Oh, my lord, this wine is monumental, think of Mount Rushmore hewn from blackberries and grapes or the Sydney Harbour Bridge's iron lacework replaced with sheer vinosity and strung with black fruits and dark cooking chocolate. The colour is still as inky and dense as night, it's hard to imagine how a wine of this age can show so little evidence of the passing of time, the palate is chewy and concentrated in its cherry liqueur-like immensity, it clings and coats the sides of the glass with the legs of a supermodel or perhaps the muscular pins of Usain Bolt, the 16.5% ABV dissipated by the onrush of fruit. This wine is big without menace, swollen with purpose and is unashamedly New World in style but old school Barossan in execution, there's a lot to love!
Here's a picture of the beast in question followed by Phillip White's take on it (verbatim, it's worth it!):
Greenock Creek Alices Shiraz 2003 (16.5 per cent alcohol)

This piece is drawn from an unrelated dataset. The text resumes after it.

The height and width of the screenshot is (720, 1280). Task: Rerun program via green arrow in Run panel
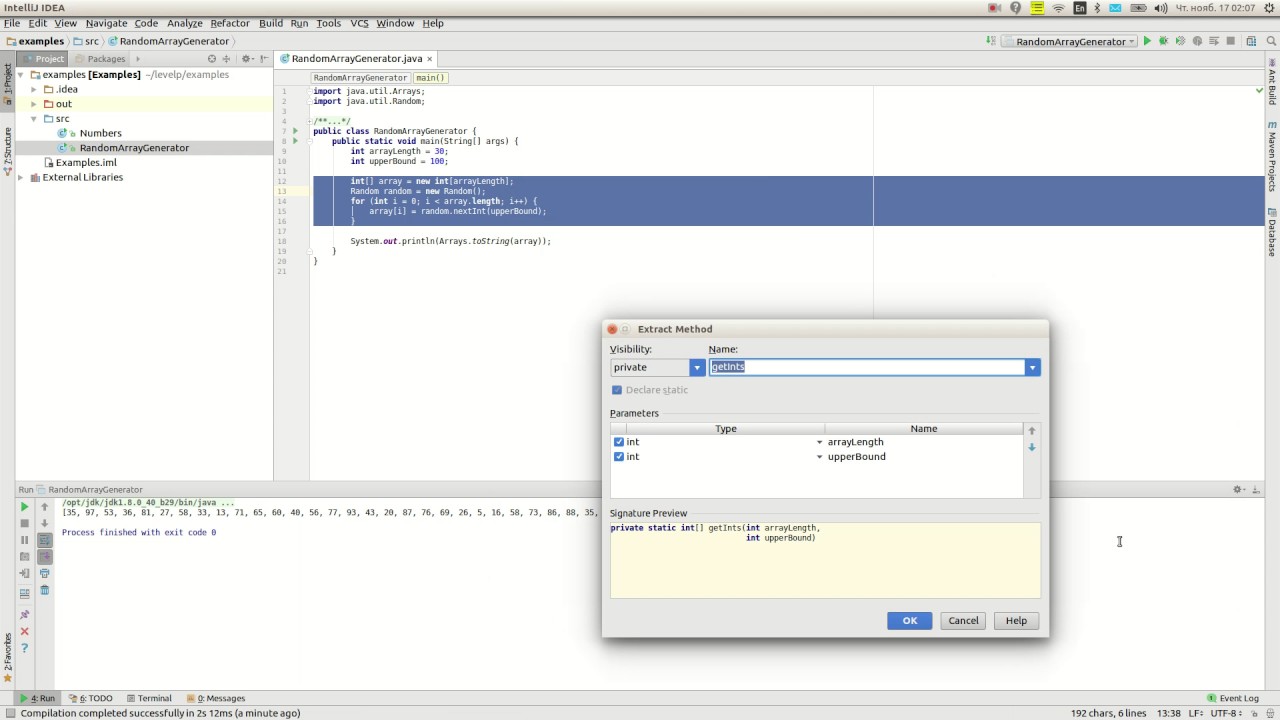(x=25, y=507)
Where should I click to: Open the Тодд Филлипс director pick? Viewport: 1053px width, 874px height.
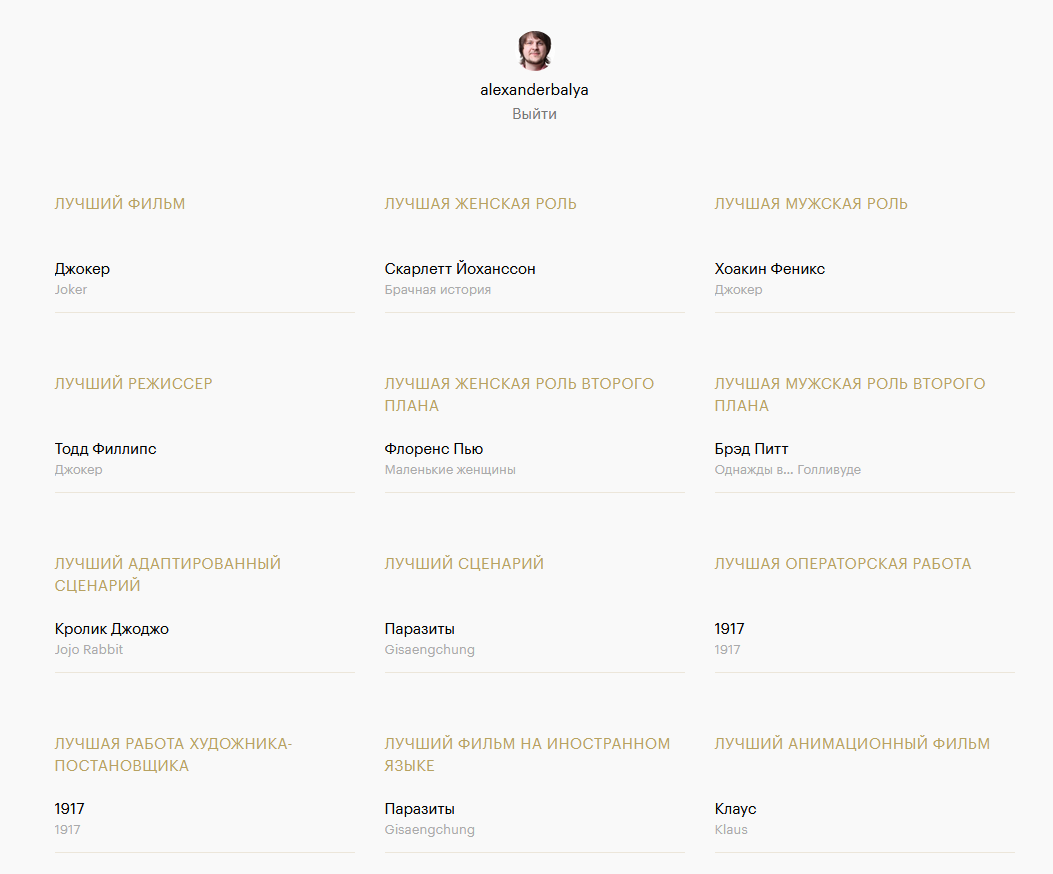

Alices delivers its fourth crop like four semis colliding at a crossroad. One’s loaded with coconut and caramel chocolate bars, one with blackberry syrup, another with fine dry tannin, and a fourth loaded with pure alcohol. To be more polite, you could cut that back to two – American oak and tincture ofBarossashiraz; or just one nuclear spontaneous combustion blast of flavour, after the smoky oak style developed by Peter Lehmann, Max Schubert and John Glaetzer, Wolf Blass’ red master, in the ‘seventies and ‘eighties. Funny thing about those guys: all grew up in smoky kitchens – Max was a blacksmith’s son – and all were/are heavy smokers. The smell of smoky wood is home to them. They judge their bacon by the degree of smoke it’s had. Which is not to say the Waughs have ever seen a whisper of stray smoke loose in their house (Michael was a stonemason who specialized in the hyper-efficient fireplaces designed by Benjamin Franklin). Better to suggest that this amazing vineyard, which was intended to be Greenock Creek’s straightforward commercial yielder, simply, audaciously, packs out more and more punch every year, and one of the obvious things to do with its mad fruit is wrap it in smoky oak. After twenty four hours it looked sweet as a pina colada, with that oak barely managing to wrap around the intensity of Alices’ cordial fruit – while the mouth’s talking to the carpenters, the juicy fruit crawls determinedly through the slats. Then comes that wave of tannin. Whoooeee! Lord knows how long it’ll take to smooth out – a decade? – but one thing’s manifestly obvious: Alices is no commercial slurper. 92 now: more glory later.